Planorbidae or so called mini-ramshorn are very hard to get rid of.
I suggest you throw an assassin snail in this tank and don't feed it
so it only has Planorbidae to eat. eventually you'll be snail free.
snail eaters like loaches, gobies, puffers and crayfish are ineffective.
The last time I had Planorbidae the only way I could be rid of them
was to air dry all my substrate, wood, rocks and filter media and
1:20 bleach:water dip all my plants for a minute, then rinse well.
It was a lot of work, but now my tanks are Planorbidae free.
I love snails and have Ramshorn & MTS and population control
them by selling any extras to grateful local hobbyists.


----------



## neilshieh (Jun 24, 2010)

darn... lucky people. i'm short snails because my asssassin snails just keep eating them. i wouldn't mind a mini ramshorn population in my tank. they'd keep my assassins fed. they've decimated by ramshorn and MTS populations.


----------



## thebopmeister (Apr 28, 2009)

Wow I would like to try the assassin snail approach sinceI don't like the sound of having to bleach everything. Its a shame that snail-eating fish are ineffective: That would have been an ideal solution.

Best wishes

Anthony


----------



## test pilot (Nov 6, 2010)

I have a 10 gal tank that must have 100's of malaysian trumpet snails. They stay under the gravel for the most part. Every once in awhile there is a mass exodus out of the gravel. They crawl around the glass and plants for a little bit and then back into the gravel they grow. The largest ones are about half an inch long. I've introduced them into my 5 gal tank where the grow larger.

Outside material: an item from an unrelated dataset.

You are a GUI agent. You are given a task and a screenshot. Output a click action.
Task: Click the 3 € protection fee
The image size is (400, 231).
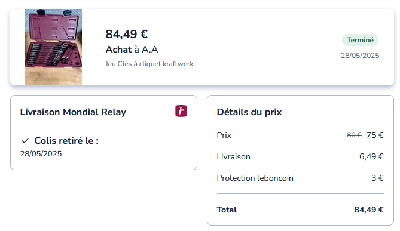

I've attempted to introduce ramshorns into both the 5 and 10 gal tank. I bought about 10 snails on two occasions and introduced them into the tank. I have never gotten them to populate the tank (thankfully because if they are indeed plant eaters this would have been a big mistake as the tank is well planted). I've always assumed that the trumpet snails (since there are so many of them) easily find and eating the ramshorn eggs. Is this a valid assumption?

The tanks are populated with other fish, a few dwarf african frogs and some amano shrimp. But nothing that is known to munch on snails.


----------



## SueNH (Jan 17, 2005)

Amano shrimp munch on snails if they get hungry enough.


----------



## SueNH (Jan 17, 2005)

I have the mini rams and they don't bother anything. Mostly I see them on the glass. They don't even seem to breed as fast as the regular rams and pond snails.


----------



## test pilot (Nov 6, 2010)

At this moment I can see three ramshorns in my ten gallon. They don't seem thrive. I do see small ones from time to time so I know they are breeding. I just assume something is having at em since they should be easy to breed.


----------